Another paternalistic, protective policy like the New Deal can't take care of Americans. As an alternative, Conley proposes:
So perhaps we need to reimagine these nesting dolls and
instead think of the social contract along the lines of a computer network or the hub-and-spoke airline network in the U.S. In such "scale free" networks, distance has been collapsed by long links that allow
you
to skip between any two points in a couple steps. The government's role
is less as a backup provider -- in case one link of the nested chain
breaks down -- and more as honest broker and resource hub across groups.
If we embrace the fundamental assumption that all people should
possess equal rights, regardless of various identity factors (such as employment, gender, citizenship, or age), then it is true that protective policies cannot rely on universal, top-down approaches.
Instead,
a more comprehensive and integrative strategy is necessary. Since such
complex logic ranges from difficult to impossible in the hands of a
central entity, as proponents of the free market have long recognized, the best solution is to find some coherent way to place responsibility into the hands of the individual. 

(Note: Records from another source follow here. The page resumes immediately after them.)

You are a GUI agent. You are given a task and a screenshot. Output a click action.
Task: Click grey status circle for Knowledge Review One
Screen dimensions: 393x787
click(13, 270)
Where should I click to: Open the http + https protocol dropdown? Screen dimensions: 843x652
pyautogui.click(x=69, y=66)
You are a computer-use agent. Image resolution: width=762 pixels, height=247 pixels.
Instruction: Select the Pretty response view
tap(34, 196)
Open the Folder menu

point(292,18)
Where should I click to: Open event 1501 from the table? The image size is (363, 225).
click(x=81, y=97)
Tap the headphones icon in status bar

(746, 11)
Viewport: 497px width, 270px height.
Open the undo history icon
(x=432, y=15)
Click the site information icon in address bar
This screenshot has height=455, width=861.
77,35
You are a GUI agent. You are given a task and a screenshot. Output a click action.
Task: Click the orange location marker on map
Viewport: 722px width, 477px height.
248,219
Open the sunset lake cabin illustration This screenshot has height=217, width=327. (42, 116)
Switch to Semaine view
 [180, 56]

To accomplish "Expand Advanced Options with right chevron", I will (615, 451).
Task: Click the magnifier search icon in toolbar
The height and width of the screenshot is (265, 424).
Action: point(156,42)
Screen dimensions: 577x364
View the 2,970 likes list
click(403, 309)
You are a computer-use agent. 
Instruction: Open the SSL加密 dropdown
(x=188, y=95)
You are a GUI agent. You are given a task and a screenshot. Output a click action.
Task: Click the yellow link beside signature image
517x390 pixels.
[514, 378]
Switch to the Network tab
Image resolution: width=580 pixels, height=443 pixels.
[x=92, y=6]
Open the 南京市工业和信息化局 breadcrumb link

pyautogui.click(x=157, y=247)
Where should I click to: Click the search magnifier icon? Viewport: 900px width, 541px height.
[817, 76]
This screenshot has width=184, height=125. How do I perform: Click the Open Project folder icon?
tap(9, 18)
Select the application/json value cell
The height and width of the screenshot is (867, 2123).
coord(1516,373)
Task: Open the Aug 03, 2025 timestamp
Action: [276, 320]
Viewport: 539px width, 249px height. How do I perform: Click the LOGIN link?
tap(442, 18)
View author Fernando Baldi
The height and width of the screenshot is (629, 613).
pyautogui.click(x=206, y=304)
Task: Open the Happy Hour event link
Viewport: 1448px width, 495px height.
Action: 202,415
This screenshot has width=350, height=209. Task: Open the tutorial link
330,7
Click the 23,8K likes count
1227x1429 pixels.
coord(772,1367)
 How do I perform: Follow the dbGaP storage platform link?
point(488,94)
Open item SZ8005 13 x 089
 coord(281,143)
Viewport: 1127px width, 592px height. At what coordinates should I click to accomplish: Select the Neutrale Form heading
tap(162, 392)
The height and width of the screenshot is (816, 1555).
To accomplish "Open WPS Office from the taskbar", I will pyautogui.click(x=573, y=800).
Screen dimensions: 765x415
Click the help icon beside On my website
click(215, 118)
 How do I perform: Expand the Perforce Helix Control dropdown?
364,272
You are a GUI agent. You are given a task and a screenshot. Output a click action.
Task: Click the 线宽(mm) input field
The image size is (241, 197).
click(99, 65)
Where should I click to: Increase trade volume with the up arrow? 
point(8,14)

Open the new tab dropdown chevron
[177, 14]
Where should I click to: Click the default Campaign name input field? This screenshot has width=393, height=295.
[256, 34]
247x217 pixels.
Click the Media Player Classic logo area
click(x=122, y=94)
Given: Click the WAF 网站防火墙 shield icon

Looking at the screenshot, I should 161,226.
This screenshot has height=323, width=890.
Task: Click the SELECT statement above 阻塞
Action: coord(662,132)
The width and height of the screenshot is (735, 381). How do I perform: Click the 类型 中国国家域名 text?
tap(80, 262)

The value of systems developed and refined by a large base of
individuals has already been shown through web-based operations, such as Wikipedia, Google, eBay, Craigslist, and open-source software everywhere. Apple derives some of its success from a thriving community of user feedback and open-source applications. Governmental programs can and should adopt the same sort of responsive flexibility.
It is important to recognize that entities like Wikipedia are
incredibly successful once they take root, but they don't emerge
spontaneously. They need a conceptual "parent" and a guiding hand. This
process, which I think of as "top-down" meeting "bottom-up," is the
best way for a central government to cater to a diverse and complicated American populace.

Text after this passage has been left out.